The president is in Havana right now for the first presidential visit to Cuba in nearly 90 years. It’s still surprising at how quickly things are moving right now. It’s still illegal for US citizens to just go to Cuba for vacations but it seems pretty likely that that will change soon.
The Edelweiss experiment has released a new preprint including updated limits in the low mass region from their WIMP dark matter search using germanium bolometers. There are still some stronger limits, but one interesting thing is that this further bolsters the case that the various purported WIMP signals from other experiments are probably not actually dark matter. The results from experiments like CoGeNT, CRESST, and DAMA all lie above the limit shown here.

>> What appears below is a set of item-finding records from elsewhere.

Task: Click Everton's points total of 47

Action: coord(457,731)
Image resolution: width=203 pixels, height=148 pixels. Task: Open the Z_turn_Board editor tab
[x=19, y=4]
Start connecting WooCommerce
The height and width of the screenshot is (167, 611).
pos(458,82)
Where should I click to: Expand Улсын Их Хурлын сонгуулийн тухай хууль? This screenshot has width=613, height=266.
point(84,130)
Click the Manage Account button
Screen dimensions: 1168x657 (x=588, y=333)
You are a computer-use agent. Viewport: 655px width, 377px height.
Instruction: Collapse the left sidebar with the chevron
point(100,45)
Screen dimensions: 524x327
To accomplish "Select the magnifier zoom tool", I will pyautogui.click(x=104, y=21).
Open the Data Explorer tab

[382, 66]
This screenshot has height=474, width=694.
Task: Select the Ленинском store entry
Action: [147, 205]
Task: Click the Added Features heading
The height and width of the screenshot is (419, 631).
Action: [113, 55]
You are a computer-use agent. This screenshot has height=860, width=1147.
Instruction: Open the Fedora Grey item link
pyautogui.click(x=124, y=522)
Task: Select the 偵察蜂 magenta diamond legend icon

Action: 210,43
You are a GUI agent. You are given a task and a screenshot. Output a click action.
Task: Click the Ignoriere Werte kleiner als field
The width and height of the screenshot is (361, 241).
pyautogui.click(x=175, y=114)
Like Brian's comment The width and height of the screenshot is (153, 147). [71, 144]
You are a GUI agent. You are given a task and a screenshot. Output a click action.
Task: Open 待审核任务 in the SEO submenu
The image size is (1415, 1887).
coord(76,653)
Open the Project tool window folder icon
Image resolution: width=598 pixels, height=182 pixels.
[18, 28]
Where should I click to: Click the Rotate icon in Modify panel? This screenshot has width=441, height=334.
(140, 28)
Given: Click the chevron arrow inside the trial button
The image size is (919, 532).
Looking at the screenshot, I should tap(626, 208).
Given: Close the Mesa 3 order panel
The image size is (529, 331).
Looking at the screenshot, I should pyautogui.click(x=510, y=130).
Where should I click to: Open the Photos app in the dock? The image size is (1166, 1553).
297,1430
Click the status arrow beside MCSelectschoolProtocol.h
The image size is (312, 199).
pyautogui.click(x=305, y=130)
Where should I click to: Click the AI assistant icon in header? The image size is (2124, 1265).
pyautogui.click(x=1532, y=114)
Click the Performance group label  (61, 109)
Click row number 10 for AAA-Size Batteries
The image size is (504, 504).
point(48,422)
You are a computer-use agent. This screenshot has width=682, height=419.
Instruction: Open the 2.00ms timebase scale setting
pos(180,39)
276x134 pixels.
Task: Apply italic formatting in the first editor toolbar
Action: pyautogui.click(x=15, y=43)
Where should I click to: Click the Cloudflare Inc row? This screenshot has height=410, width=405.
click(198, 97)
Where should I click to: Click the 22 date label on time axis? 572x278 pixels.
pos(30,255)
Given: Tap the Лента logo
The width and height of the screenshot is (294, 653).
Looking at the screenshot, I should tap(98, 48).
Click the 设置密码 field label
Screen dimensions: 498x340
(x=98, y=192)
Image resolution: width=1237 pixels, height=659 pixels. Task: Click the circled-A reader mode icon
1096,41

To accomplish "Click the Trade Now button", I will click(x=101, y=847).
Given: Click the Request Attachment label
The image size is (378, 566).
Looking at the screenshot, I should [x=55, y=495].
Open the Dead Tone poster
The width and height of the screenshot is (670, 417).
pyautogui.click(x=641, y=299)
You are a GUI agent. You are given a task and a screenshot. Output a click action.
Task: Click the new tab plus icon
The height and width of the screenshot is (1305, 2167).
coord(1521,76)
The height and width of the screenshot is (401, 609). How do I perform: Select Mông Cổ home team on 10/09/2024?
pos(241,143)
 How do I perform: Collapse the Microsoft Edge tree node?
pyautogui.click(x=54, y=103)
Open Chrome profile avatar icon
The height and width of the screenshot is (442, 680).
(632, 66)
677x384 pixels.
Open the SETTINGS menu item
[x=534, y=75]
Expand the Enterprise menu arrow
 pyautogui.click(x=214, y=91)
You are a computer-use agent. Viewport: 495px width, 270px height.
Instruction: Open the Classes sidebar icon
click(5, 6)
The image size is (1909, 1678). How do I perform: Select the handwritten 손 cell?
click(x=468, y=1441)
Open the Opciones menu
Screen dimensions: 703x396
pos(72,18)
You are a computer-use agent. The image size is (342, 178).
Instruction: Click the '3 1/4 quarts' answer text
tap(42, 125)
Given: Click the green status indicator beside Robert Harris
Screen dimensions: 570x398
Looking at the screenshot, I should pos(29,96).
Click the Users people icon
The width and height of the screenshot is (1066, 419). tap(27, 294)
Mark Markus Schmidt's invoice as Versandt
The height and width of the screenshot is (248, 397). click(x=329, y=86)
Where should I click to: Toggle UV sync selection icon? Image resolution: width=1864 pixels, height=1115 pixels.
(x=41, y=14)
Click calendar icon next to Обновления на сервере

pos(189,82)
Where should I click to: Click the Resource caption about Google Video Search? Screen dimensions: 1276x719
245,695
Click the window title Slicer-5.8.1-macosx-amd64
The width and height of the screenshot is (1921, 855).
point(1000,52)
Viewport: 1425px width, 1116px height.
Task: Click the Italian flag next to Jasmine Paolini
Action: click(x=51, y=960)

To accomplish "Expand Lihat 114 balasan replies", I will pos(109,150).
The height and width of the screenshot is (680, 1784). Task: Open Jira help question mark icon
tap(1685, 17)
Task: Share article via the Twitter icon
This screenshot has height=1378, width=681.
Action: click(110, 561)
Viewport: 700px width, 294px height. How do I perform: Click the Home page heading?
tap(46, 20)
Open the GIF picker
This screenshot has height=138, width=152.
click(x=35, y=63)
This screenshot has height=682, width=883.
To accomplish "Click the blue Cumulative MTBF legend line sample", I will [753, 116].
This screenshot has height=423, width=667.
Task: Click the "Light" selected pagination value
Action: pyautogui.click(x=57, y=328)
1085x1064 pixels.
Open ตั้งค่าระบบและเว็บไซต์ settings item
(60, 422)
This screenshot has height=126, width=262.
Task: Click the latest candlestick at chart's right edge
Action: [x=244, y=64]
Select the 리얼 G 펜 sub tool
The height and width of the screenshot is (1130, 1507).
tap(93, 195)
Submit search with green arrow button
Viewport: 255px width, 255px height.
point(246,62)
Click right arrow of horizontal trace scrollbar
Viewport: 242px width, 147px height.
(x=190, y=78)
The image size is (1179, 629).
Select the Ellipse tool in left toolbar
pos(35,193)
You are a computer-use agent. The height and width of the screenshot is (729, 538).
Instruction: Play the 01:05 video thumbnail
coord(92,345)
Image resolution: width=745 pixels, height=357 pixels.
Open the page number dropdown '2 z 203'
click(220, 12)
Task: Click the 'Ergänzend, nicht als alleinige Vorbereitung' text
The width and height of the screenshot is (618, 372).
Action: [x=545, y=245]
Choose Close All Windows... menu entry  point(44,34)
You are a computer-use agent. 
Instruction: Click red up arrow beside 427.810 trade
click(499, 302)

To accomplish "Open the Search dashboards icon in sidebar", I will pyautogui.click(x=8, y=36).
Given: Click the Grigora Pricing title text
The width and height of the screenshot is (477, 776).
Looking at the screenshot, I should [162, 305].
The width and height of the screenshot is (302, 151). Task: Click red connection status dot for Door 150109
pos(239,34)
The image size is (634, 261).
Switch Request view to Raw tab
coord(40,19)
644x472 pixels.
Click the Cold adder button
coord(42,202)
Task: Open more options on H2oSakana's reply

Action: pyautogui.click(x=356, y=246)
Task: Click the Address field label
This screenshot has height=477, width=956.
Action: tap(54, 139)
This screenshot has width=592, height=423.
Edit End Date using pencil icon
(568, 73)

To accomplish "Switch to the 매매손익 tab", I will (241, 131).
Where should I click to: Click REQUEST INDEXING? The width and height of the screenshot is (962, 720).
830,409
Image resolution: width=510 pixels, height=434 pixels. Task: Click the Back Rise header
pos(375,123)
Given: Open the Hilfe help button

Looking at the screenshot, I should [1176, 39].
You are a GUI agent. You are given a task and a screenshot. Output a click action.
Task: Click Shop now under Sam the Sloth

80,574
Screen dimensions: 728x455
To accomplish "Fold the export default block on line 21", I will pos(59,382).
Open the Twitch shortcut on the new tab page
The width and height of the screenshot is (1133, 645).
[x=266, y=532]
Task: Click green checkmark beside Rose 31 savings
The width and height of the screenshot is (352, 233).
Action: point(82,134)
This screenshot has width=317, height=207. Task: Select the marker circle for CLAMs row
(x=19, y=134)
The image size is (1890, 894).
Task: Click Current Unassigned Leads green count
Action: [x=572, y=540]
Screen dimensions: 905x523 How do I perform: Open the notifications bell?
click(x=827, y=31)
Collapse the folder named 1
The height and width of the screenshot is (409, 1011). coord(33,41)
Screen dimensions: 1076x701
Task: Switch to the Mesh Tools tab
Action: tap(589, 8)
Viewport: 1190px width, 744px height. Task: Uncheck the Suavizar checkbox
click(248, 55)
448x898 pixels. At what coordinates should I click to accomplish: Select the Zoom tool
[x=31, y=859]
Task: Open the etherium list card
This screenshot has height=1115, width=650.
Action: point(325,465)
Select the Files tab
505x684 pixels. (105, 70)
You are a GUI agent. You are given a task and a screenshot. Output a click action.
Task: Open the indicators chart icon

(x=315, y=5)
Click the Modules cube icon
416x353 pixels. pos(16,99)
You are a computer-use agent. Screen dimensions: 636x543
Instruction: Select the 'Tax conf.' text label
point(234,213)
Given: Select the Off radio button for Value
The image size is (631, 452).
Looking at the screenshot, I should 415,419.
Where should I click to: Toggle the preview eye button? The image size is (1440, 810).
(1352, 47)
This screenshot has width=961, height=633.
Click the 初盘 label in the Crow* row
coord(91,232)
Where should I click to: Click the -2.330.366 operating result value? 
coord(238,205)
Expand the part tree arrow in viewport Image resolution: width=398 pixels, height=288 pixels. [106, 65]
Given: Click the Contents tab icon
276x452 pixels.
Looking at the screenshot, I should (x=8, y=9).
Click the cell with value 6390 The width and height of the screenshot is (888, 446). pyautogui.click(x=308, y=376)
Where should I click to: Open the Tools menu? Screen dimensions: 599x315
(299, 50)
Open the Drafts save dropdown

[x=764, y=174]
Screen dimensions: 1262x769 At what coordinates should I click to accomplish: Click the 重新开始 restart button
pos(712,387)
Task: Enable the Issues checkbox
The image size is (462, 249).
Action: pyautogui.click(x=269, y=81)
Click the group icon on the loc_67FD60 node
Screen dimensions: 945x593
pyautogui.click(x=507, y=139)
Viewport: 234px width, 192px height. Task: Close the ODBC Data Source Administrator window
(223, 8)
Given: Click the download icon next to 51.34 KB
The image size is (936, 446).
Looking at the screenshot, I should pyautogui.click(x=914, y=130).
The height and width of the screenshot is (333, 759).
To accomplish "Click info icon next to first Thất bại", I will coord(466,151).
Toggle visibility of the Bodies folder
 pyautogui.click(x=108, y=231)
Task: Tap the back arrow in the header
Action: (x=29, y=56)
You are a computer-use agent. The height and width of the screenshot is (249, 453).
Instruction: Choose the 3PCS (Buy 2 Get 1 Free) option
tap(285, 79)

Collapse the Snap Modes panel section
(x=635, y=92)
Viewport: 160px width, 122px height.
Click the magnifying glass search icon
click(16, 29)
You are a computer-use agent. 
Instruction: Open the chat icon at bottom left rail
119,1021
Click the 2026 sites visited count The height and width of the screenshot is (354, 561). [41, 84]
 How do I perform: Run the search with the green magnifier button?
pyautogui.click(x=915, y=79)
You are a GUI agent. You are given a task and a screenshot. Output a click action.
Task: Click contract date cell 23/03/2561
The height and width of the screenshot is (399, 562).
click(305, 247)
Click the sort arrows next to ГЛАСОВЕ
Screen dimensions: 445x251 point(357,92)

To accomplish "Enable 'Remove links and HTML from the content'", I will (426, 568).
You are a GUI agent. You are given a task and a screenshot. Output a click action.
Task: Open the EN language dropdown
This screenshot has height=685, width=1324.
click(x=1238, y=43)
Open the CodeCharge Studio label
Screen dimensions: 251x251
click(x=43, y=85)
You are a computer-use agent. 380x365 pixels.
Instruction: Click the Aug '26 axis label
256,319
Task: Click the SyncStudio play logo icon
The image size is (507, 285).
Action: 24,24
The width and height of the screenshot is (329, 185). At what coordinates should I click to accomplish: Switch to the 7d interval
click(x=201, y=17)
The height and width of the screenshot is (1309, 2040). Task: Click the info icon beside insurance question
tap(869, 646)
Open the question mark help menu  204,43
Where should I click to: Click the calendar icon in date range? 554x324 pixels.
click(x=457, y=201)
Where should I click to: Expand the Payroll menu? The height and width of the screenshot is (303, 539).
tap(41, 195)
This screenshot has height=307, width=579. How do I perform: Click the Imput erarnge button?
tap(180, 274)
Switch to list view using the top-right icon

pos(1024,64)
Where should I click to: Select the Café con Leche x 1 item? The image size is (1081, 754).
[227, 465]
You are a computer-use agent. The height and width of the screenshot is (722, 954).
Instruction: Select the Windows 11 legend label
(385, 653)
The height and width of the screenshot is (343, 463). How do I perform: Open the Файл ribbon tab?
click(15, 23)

The New York Times has a new interactive feature detailing the things that we’ve learned so far from the New Horizons Pluto mission. It includes a bunch of short videos and I think is basically summarizing the new Science papers that appeared yesterday. The papers include studies of the atmosphere, satellites, geology, and other properties of Pluto.
Today is Pi Day (3/14), and is also accurate to 5 digits (3/14/16), so it’s an extra special Pi Day that won’t happen again for 100 years.
The human Go master has finally defeated the Go-playing supercomputer in the fourth out of a planned six matches. The computer is up 3-1 so it is still very likely end up with more wins. However, this at least shows that the Go computer cannot just defeat anyone at any time. There is still room for improvement.
There’s an interesting article in Bloomberg from a Harvard law professor on the same-sex marriage case in Puerto Rico. This one provides some analysis from an actual legal expert on the usage of the Insular Cases in the decision. The author thinks that the reasoning in the decision is ultimately not well supported but also that the status of Puerto Rico as defined by the Insular Cases is basically indefensible.
It’s now been five years since the huge earthquake off the coast of Japan in 2011 and the subsequent tsunami and reactor meltdowns at the Fukushima Daiichi plant in Fukushima prefecture. Japan is just starting to try to turn some reactors back on and the Fukushima site still isn’t completely secured. The Fukushima Daiichi disaster is the second largest nuclear accident ever recorded (Chernobyl remains the worst). It’ll still be a long time before things are really cleaned up.
At the same time, there’s still plenty of fear-mongering about nuclear power. I’ve had people try to tell me that much of that region of Japan is now basically a radioactive wasteland (something that happens in a town like Boulder), which is very far from the truth. There is a closed zone around the plant (I’ve never been particularly close though) but even a few towns away things are safe.
After winning a couple more primaries earlier this week, Trump used his victory speech as an opportunity to plug various Trump-branded products. That is already one of the most bizarre things to happen in a presidential race since I can remember. It’s already been pointed out various times that many presidential campaigns seem to be little more than vanity projects meant to drum up support for a new book or a sinecure at a partisan think tank. But, what makes this even worse is that most of the products either aren’t owned by Trump or don’t actually exist anymore.